Ce scandale ne passe pas inaperçu. Un siècle plus tard, les réformateurs protestants comme Martin Luther s’appuieront largement sur ces contradictions pour fustiger la corruption romaine. Les conciles, censés redresser la foi, deviennent à leurs yeux des orgies institutionnelles, où l’on boit, mange, fornique — et trahit l’Évangile. Le concile de Constance, loin d’incarner le renouveau spirituel promis, devient le symbole de la décadence ecclésiastique, et un argument central pour justifier la Réforme.
Héritage d’un concile entre foi et luxure
Ce mélange de ferveur religieuse et de relâchement moral donne au concile de Constance une place unique dans l’histoire médiévale. Il incarne à la fois les tensions internes à l’Église, son besoin de réforme... et son incapacité à appliquer les valeurs qu’elle prêche.

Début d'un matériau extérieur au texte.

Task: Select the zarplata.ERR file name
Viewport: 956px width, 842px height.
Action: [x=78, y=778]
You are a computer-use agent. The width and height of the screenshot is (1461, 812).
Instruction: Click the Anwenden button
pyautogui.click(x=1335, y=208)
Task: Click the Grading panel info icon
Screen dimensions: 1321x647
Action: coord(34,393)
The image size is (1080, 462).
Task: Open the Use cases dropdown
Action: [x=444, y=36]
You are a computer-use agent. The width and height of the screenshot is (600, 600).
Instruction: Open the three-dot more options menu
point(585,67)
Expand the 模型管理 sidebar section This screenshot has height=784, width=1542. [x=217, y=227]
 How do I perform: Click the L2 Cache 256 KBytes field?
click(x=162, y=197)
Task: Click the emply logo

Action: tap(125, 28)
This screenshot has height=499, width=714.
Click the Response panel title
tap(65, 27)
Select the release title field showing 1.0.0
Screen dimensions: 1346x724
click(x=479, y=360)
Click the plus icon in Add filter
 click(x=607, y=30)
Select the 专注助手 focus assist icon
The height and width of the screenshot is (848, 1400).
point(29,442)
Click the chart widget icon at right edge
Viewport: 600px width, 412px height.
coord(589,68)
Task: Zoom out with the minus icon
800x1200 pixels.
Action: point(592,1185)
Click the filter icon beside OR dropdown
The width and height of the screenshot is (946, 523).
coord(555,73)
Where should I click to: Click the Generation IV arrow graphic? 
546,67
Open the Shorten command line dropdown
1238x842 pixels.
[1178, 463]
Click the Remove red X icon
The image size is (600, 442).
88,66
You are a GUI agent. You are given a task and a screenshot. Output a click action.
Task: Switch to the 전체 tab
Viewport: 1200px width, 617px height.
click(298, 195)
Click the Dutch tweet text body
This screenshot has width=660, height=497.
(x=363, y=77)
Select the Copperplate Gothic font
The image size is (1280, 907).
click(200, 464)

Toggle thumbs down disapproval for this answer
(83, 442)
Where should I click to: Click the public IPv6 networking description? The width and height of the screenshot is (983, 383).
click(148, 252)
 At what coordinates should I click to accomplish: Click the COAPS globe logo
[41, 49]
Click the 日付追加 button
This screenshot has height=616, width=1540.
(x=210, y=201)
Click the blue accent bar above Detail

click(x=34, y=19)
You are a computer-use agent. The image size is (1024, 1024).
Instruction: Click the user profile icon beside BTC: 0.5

Alors que les débats théologiques faisaient rage dans les salles du concile, les rues de Constance résonnaient d’un autre tumulte : celui des plaisirs tarifés, des soupirs nocturnes et des contradictions humaines. Des décisions majeures y furent pourtant prises : en juillet 1415, le réformateur tchèque Jan Hus, accusé d’hérésie, fut brûlé vif après avoir été solennellement condamné par les membres du concile — une exécution qui scandalisa l’Europe et provoqua la guerre des Hussites. En novembre 1417, le concile réussit enfin à mettre un terme au Grand Schisme d’Occident en élisant un nouveau pape, Martin V, acceptant la démission des autres prétendants. C’est une victoire politique, mais une victoire au goût amer. Car si le concile règle la question de l’unité de la papauté, il échoue à instaurer les réformes morales attendues par une grande partie de la chrétienté. L’idée que le concile devait être supérieur au pape — la fameuse théorie conciliariste — est peu à peu abandonnée. En pratique, les abus de pouvoir, la simonie, le népotisme et l’hypocrisie morale continueront de gangrener l’institution ecclésiastique. Le souvenir des courtisanes, des orgies et des fêtes nocturnes ternit le prestige de cette assemblée censée régénérer l’Église. Un siècle plus tard, Martin Luther n’aura qu’à rappeler ce double visage du concile pour justifier la rupture de la Réforme.
Le concile de Constance reste ainsi dans l’histoire comme un moment de bascule, où la solennité du dogme et le tumulte des corps se sont affrontés dans la même ville. Une page d’histoire trop peu connue, mais diablement révélatrice.